** begin Passage shown **

A panorama of the way of Christ

6. - Greater Love than this

 Jesus, knowing that he was come from God, and went to God, rose from supper, laid aside his garments, took a towel and girded himself." (John 13 3‑4)

This act of humble service that Jesus performed for His disciples is part of the general picture of His abnegation, His complete surrender to the service of God and man. We read that "He emptied himself of his glory""He made himself of no reputation". He was among men as one who serves. He glorified the life of service, made great the common task, bestowing honour upon givers and making the meek the inheritors of the earth. It was a complete reversal of the system of mankind where the strongest took all and the simple, unassuming poor remained poor. The great were waited on by a retinue of slaves who were looked upon as an inferior breed of the human race. Those who had riches usually gained more. Few would have stooped from their social heights to mingle with the unsuccessful or to serve with their own hands the infirm or the unfortunate. But Jesus, fully aware of His high estate, rose from supper table and girded Himself after the fashion of the lowest slave for the performance of a very humble service. Whatever theologians wring from this incident or read into it of Christian doctrine, to the lay mind it presents the lovely picture of a King meekly laying aside His majesty to wash the dusty feet of twelve very ordinary men. If Judas had not yet gone out Jesus washed the feet that were to carry him on his treacherous errand.

The intolerance of religious leaders thirsting for power has stained the pages of history red with the blood of the martyrs. The great Founder of the Church humbly washed the feet of His chosen few with affectionate care, washing and wiping the feet of His known betrayer, without rancour or reproach. "Did e'er such love and sorrow meet?" asks the great hymn, to which the observer of human nature must reply -- "Never!" The most earnest and sincere of His pilgrims are often seen to fall far short of the magnanimity of the Master. They are, when true to self, conscious that they fail to live up to that sublime selflessness that was the essence of the Lord's life and teaching. He said and He did. His deeds matched His words and they live forever as the supreme example of human conduct the ideal, the standard, the yardstick to which men and women may aspire and by which God measures His saints. There can be no competition about who is greatest or best or cleverest in any circle since the greatest of all stooped to perform the lowliest task. None of those men who knew His worth had thought to do the same thing for Him. Not because they would have thought the task beneath them; they had not yet learned to be considerate and act for others. They did not think of it. It did not occur to them. The lesson was new, to be learned slowly with the passing years and in memory of that upper room. The feet of Jesus had already been anointed with the costly spikenard by the hands of a devoted woman, an office and a gift reserved for kings.

It is the will of God that His chosen children shall be like His Son. Jesus is the elder brother of all His pilgrims who have plodded on to the eternal city. Entry there will not be by any verbal examination of creeds and doctrines. The loving heart is the entrance ticket to eternity. Love is the only passport into the portals of Life. Those who keep that great commandment, "that you love one another as I have loved you." will be those who receive the crown.

A heart in every thought renewed,

And full of love Divine,

Perfect and right, and pure and good

A copy Lord of thine.

** end Passage shown **
** begin Material provided **

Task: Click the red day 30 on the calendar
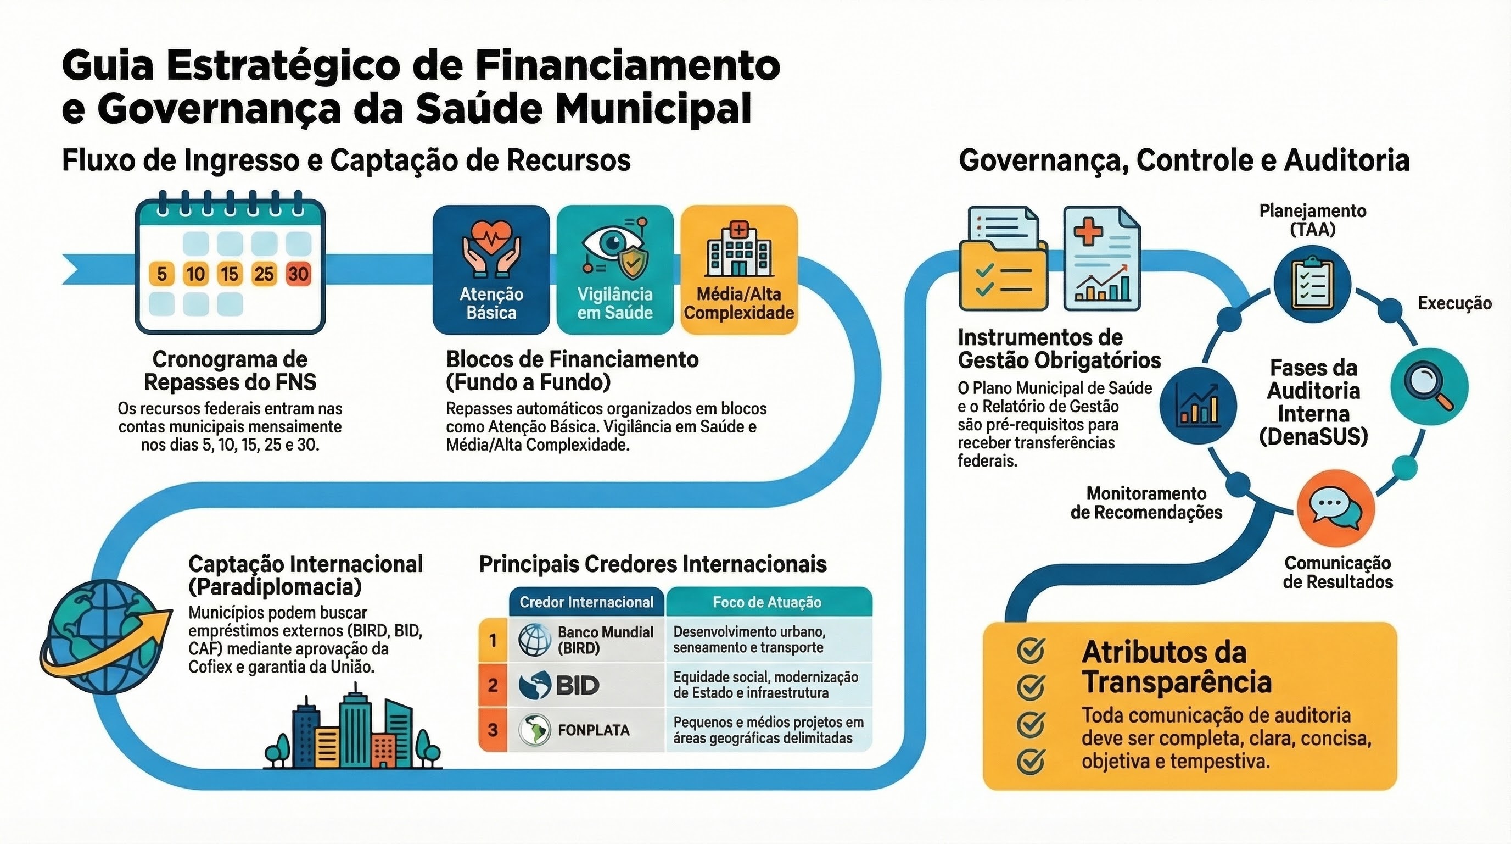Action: pyautogui.click(x=298, y=274)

** end Material provided **

> _Tasks for this exercise_:
1. From the passage on the foot washing, write out the stretch from "It is the will" through "receive the crown." word for word.
2. For each statement below, state whether it agrees with the passage on the foot washing. Answer yes or no, and quote the words of the passage that decide it.
(a) The disciples did not wash the feet of Jesus because they considered the task beneath them.
(b) Entry into the eternal city will be by a verbal examination of creeds and doctrines.
(c) A woman had already anointed the feet of Jesus with spikenard.

> _Answers to the exercises_:
1.
It is the will of God that His chosen children shall be like His Son. Jesus is the elder brother of all His pilgrims who have plodded on to the eternal city. Entry there will not be by any verbal examination of creeds and doctrines. The loving heart is the entrance ticket to eternity. Love is the only passport into the portals of Life. Those who keep that great commandment, "that you love one another as I have loved you." will be those who receive the crown.

2.
(a) No: "Not because they would have thought the task beneath them; they had not yet learned to be considerate and act for others."
(b) No: "Entry there will not be by any verbal examination of creeds and doctrines."
(c) Yes: "The feet of Jesus had already been anointed with the costly spikenard by the hands of a devoted woman"